We’ve all heard it. We’ve all groaned at it. And yet, we’ve all embraced it as a hallmark of pop culture. That’s right, it’s “Friday.”
“Friday” is pretty much indisputably just nonsense. The quality of the music, lyrics, cinematography, and “talent” is so low you almost think it’s a parody. And yet, at the time of Kevin Allocca’s TED talk “Why videos go viral,” in November of 2011, it had 200 million views. As YouTube’s Trend Manager, Kevin analyzes what drives the popularization of videos. He boils it down to three key factors: tastemakers, participation, and unexpectedness. The Unexpectedness factor is a distinguishing one in the vast world of YouTube videos because only those that are truly unique and unexpected can stand out. This one’s pretty straight-forward: if the video didn’t have anything interesting or different about it, it would just never get on anyone’s radar. Tastemakers has to do with someone well-known getting the video on the population’s radar through social media or some sort of broadcast, and he cites Jimmy Kimmel and Tosh.0 as examples. The masses perceive these people as icons of pop culture and humor, and thus are likely to trust their “plug.” Participation involves the idea that people find something relatable, adaptable, or creatively inspirational about the video, to the point where they attempt to recreate, build upon, or parody it. For example, parody songs for the remaining days of the week were created with seven days of “Friday”‘s release. Viral videos encourage the masses to take the video and make it their own. Even if those adaptations are stupid, that creative process engages the viewers and embeds the video even deeper into pop culture. Below are some of these adaptations.

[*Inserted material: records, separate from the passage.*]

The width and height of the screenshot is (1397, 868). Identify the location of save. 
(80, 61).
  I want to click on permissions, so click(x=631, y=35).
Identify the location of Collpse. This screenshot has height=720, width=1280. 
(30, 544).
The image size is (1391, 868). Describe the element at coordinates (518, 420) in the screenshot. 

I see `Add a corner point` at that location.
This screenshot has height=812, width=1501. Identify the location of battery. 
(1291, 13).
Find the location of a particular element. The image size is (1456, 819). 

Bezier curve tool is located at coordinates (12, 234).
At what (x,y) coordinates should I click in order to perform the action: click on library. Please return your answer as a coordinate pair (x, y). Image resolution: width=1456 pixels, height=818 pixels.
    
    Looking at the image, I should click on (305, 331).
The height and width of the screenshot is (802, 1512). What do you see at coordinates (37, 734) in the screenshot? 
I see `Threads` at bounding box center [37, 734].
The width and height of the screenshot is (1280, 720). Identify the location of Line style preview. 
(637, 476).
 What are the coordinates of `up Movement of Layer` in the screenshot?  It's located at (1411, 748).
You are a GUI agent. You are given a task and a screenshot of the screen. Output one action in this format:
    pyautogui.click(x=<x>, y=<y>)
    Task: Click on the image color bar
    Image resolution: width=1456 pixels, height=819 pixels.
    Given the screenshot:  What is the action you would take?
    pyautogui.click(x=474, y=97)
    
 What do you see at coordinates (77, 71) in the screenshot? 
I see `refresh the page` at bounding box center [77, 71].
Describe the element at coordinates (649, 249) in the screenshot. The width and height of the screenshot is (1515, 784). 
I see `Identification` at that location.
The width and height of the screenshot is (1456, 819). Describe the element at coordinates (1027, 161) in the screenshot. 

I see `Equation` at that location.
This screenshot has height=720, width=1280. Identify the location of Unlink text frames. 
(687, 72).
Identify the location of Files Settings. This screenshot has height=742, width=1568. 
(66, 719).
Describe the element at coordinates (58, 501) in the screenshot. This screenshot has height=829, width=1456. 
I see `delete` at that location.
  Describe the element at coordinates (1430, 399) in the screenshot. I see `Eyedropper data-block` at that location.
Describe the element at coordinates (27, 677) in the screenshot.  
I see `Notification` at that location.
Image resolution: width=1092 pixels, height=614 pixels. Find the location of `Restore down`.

This participative aspect was most interesting to me. I think so much of mass consumption these days is so mindless, so the idea of a video going viral because it resonates with and engages consumers, even in a silly way, is pretty valuable in my opinion. It gives us a much more active role in shaping pop culture and encourages creativity. On the other hand, from the examples presented in the TED talk at least, it seems like the videos we choose to respond to are often pretty stupid. “Friday” is an obvious example, but there’s also a man named “Yosemitebear” freaking out about a double rainbow for 3 and a half minutes, and Nyan cat on loops of various (and obscene) amounts of time. (Side note: I would definitely recommend giving this video a watch, it’s not that long and it’s really entertaining.) Is it actually beneficial that we’re engaging with these videos, which are so lacking in substance but that, for whatever reason, spark viewer interest and creativity? And if the products of that creativity are also idiotic and trivial, was it even worth it? What are your thoughts?
Finally, there were several elements of Kevin’s presentation that I think made it really effective. His use of humor and multimedia, although probably a natural style to employ given that the topic was YouTube videos, really made the talk engaging and entertaining to the audience. I would love to incorporate these into more of my presentations.